In my opinion, draconian government overreach in matters of civil liberties is one of the few instances where we should be on the side of big tech companies.

[–] SpaceCadet@feddit.nl 6 points 3 months ago (2 children)

Actually, I don't think this is industry mandated. I don't think it's in the interest of tech and content companies to create more friction to access their services. This one seems to have more to do with the governments wanting to exert more control over online affairs, and of course, over its citizens.

[–] SpaceCadet@feddit.nl 48 points 3 months ago (7 children)

I mean, fuck Spotify and all that, but this one is really the UK government's doing.

And soon, this shit will come to every country. They're all drafting laws to mandate real age verification for adult content.
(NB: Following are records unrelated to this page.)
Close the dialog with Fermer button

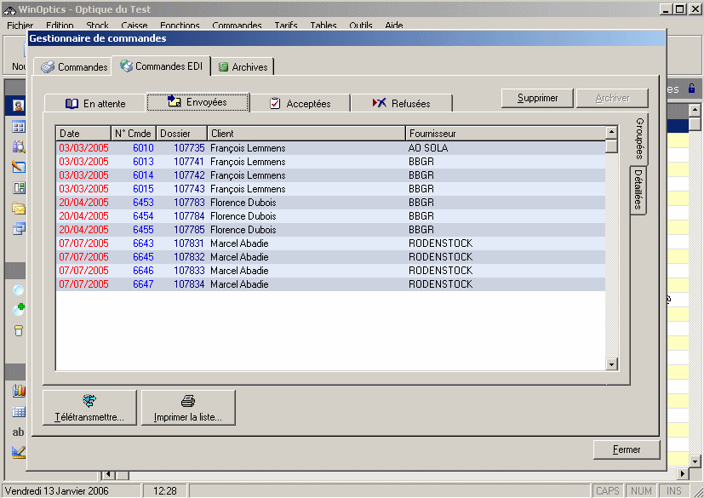click(627, 449)
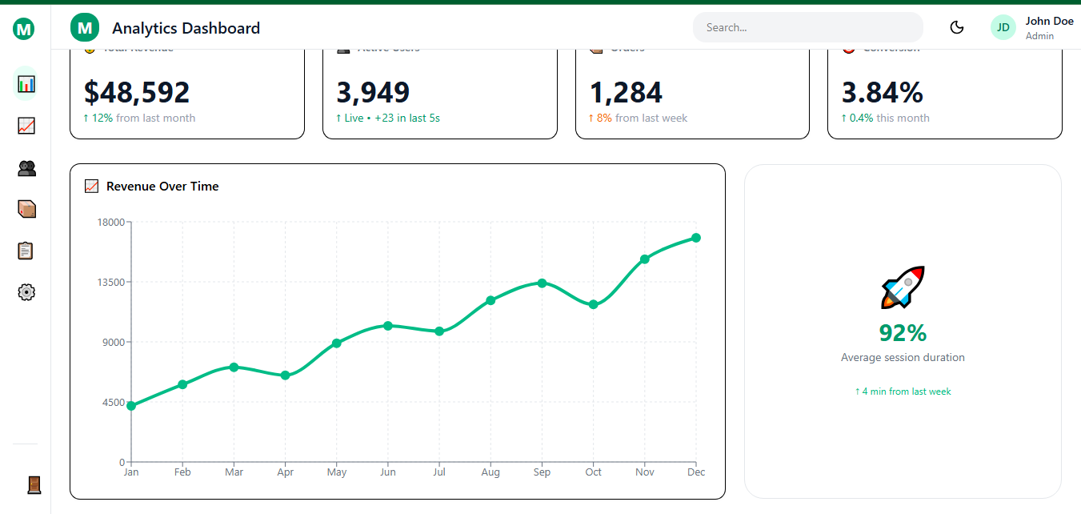Open the Dashboard bar-chart icon in sidebar
Viewport: 1081px width, 514px height.
(x=26, y=83)
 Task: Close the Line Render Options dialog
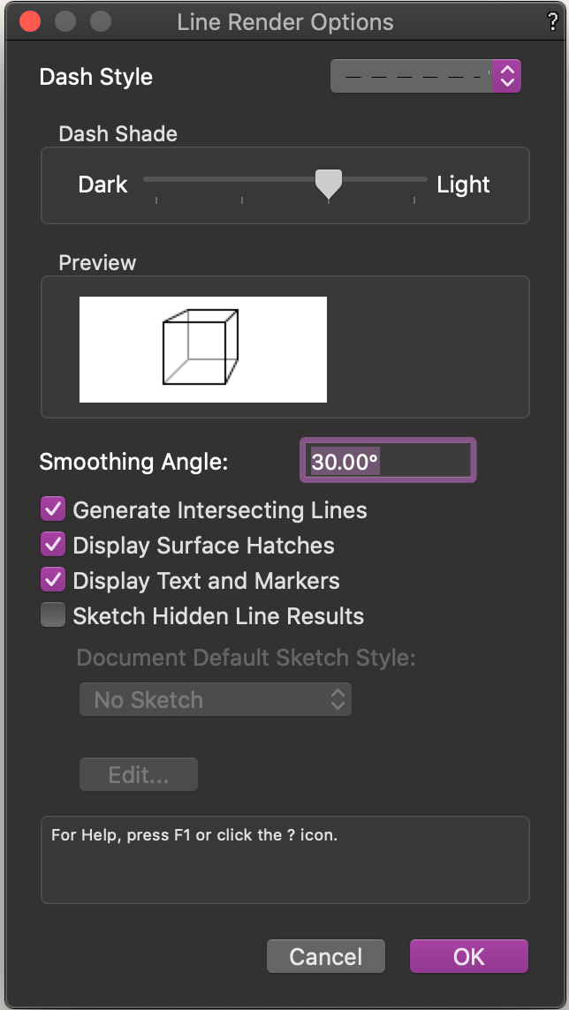pyautogui.click(x=29, y=21)
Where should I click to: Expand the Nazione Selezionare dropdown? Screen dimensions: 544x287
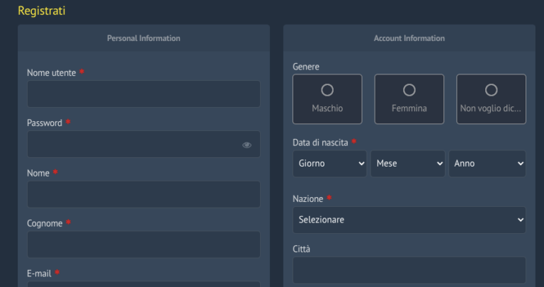409,220
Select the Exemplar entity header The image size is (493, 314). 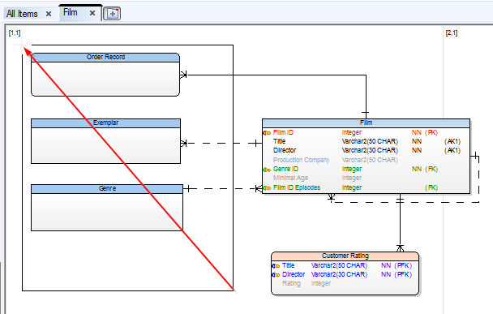tap(105, 123)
The UK is just the first to implement it.

[–] SpaceCadet@feddit.nl 7 points 3 months ago (1 children)

FYI Belgian "site blocks" are still just simple DNS blocks at the ISP level.

You can easily get around it by using any of the well known public DNS resolvers.

Cheatsheet:

Google: 8.8.8.8
Cloudflare: 1.1.1.1
Quad9: 9.9.9.9
[–] SpaceCadet@feddit.nl 2 points 3 months ago* (last edited 3 months ago)

square centimeter is the one I heard

[–] SpaceCadet@feddit.nl 0 points 3 months ago (1 children)

Except this developer has created license terms that forbids the creation of "packages", so he clearly does want to affect my ability to do just that.